→ **DIRECTION**
Extend the post about Fred Thompson and Mitt Romney's tax returns by writing what comes after its final sentence.

→ **PAGE TEXT**
* * * * * * * * *
In Which Fred Thompson Sets Up The Punchline…
One of the orderlies at the Brighter Tomorrow Reverse Mortgage Senior Center has wheeled Country Bear Jamboree Fred Thompson (remember his presidency?) into the dayroom where upon Fred proceeds to O-pine and fulminate about them outside agitators and smarty-pants city folk who are wantin’ to do some of that fancy school-larn’d cypherin’ on the paperwork that the dad-blamed revenuers make ol’ Smokey Mitt Romney fill out every year.
Fred hitches up his britches, adjusts hisself, and proceeds to illuminate and elucidate:
Mitt Romney has said he will release and make public a total of two years of income-tax returns. It looks as if the Obamaites will have a collective fit if he doesn’t release more. I say let ’em.
These tax-return demands are just one of the ways politics gives us an excuse for doing what we could not otherwise get away with.
* * * * * * * * *
→ **SUPPLIED MATERIAL**
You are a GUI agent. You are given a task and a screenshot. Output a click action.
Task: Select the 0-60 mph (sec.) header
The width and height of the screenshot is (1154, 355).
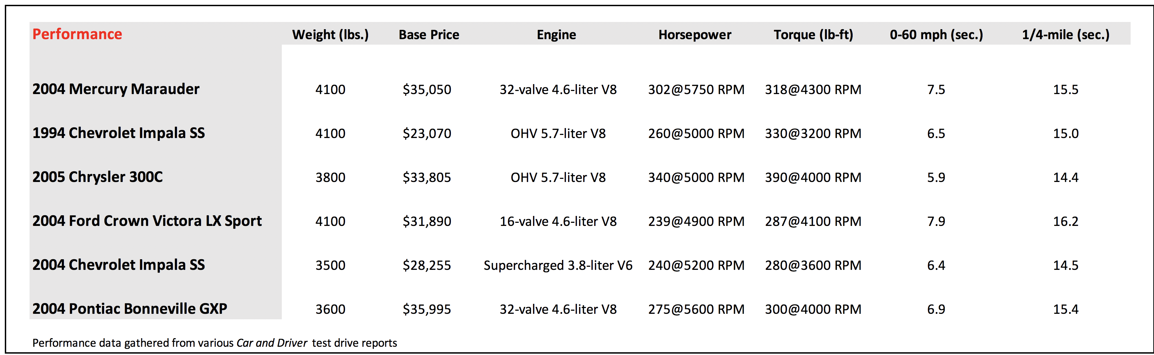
* * * * * * * * *
→ **ANSWER TO THIS PROBLEM**
An adult watching movies every day during daylight hours would be frowned upon (unless he were a movie critic). A middle-aged man poring over reams of pornographic material would be ostracized (unless he were a judge hearing a case about that subject matter). But a political race allows us, as “concerned citizens,” to consume information about what a candidate did with his lunch money in junior high, as well as whom his wife dated when she was a teenager.
Why, hells fire Fred, that was you’n:
Thanks. I’ll be here all week.
Try the applesauce and don’t forget to make a BM for your night nurse….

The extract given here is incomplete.